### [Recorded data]
[Start of Attachment]
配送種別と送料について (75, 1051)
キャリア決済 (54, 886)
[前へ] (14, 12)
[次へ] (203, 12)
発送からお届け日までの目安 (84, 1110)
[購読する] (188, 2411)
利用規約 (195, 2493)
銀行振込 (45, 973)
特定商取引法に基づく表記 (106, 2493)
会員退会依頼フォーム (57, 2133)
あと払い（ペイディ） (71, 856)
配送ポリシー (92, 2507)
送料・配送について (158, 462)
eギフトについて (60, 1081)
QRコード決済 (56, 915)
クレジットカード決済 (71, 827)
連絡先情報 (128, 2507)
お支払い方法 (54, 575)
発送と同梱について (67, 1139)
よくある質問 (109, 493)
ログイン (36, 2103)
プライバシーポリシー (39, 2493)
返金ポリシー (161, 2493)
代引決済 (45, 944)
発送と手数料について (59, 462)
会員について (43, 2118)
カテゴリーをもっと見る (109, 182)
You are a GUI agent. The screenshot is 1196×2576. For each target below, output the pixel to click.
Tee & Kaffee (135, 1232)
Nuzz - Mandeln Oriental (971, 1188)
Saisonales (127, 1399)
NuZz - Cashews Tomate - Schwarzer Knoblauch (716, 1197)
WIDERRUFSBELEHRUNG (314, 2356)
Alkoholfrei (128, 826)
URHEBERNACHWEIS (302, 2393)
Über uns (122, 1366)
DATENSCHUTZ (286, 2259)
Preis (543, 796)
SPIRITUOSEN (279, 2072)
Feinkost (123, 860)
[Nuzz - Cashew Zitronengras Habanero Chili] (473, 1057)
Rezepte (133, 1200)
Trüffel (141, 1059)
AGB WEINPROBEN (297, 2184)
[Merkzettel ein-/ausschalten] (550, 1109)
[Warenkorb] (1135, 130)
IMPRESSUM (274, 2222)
[End of Attachment]
### [Exercise requirements]
Copy each entry exactly.

### [Your solution]
配送種別と送料について (75, 1051)
キャリア決済 (54, 886)
[前へ] (14, 12)
[次へ] (203, 12)
発送からお届け日までの目安 (84, 1110)
[購読する] (188, 2411)
利用規約 (195, 2493)
銀行振込 (45, 973)
特定商取引法に基づく表記 (106, 2493)
会員退会依頼フォーム (57, 2133)
あと払い（ペイディ） (71, 856)
配送ポリシー (92, 2507)
送料・配送について (158, 462)
eギフトについて (60, 1081)
QRコード決済 (56, 915)
クレジットカード決済 (71, 827)
連絡先情報 (128, 2507)
お支払い方法 (54, 575)
発送と同梱について (67, 1139)
よくある質問 (109, 493)
ログイン (36, 2103)
プライバシーポリシー (39, 2493)
返金ポリシー (161, 2493)
代引決済 (45, 944)
発送と手数料について (59, 462)
会員について (43, 2118)
カテゴリーをもっと見る (109, 182)
You are a GUI agent. The screenshot is 1196×2576. For each target below, output the pixel to click.
Tee & Kaffee (135, 1232)
Nuzz - Mandeln Oriental (971, 1188)
Saisonales (127, 1399)
NuZz - Cashews Tomate - Schwarzer Knoblauch (716, 1197)
WIDERRUFSBELEHRUNG (314, 2356)
Alkoholfrei (128, 826)
URHEBERNACHWEIS (302, 2393)
Über uns (122, 1366)
DATENSCHUTZ (286, 2259)
Preis (543, 796)
SPIRITUOSEN (279, 2072)
Feinkost (123, 860)
[Nuzz - Cashew Zitronengras Habanero Chili] (473, 1057)
Rezepte (133, 1200)
Trüffel (141, 1059)
AGB WEINPROBEN (297, 2184)
[Merkzettel ein-/ausschalten] (550, 1109)
[Warenkorb] (1135, 130)
IMPRESSUM (274, 2222)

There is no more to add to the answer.